Try Doodle Notes for Free
There are a few different options if you’re interested in trying out doodle notes, but don’t want to pay until you give it a try with your own class and their specific needs. Download this free “Engage Your Brain” Doodle Notes. This set teaches your students the powerful impact doodling has on their learning!
It’s a perfect way to introduce your class to a new strategy and show them how their brain works! They can learn a little about the way the brain reacts when you integrate the left and the right hemispheres.
They discover the benefits of this and give concrete examples of activities they do daily that are associated with each hemisphere. Then, they can practice combining these to cross the corpus callosum and activate their brain for learning!
Later, they'll notice that extra focus and increased retention kicking in once they try it!
Additional free materials for getting started are available at doodlenotes.org
Whether you choose to implement multiple research-based strategies, or simply implement doodle notes to cover all your bases, it’s important to be patient. ADHD can be a challenge and frustration (for all involved) in your classroom.
What strategies have you found helpful in teaching your students with ADHD?

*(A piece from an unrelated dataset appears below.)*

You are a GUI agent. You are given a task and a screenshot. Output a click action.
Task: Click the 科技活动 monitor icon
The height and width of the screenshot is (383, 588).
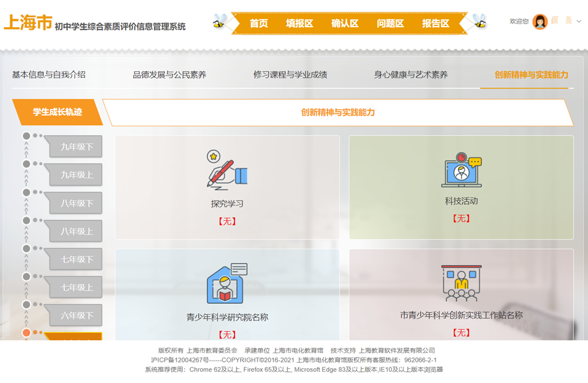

If Doodle Notes have had a positive effect on your student(s) with ADHD, tell us about it in a comment below! We would love to hear additional thoughts from teachers using these to help students with a variety of different needs. Some have been noticing the difference already:
"Perfect for students with Dyslexia, ADHD, or other learning disabilities.“
“My students loved this! The coloring helped relax the students while they took notes.”
“MY special education students love these. Color coding and decorating the notes gives them more time to interact with the notes without just reading them 10 times or extracting information. This makes it much more interesting for them, and my spatially-inclined students LOVE the chance to draw and doodle.”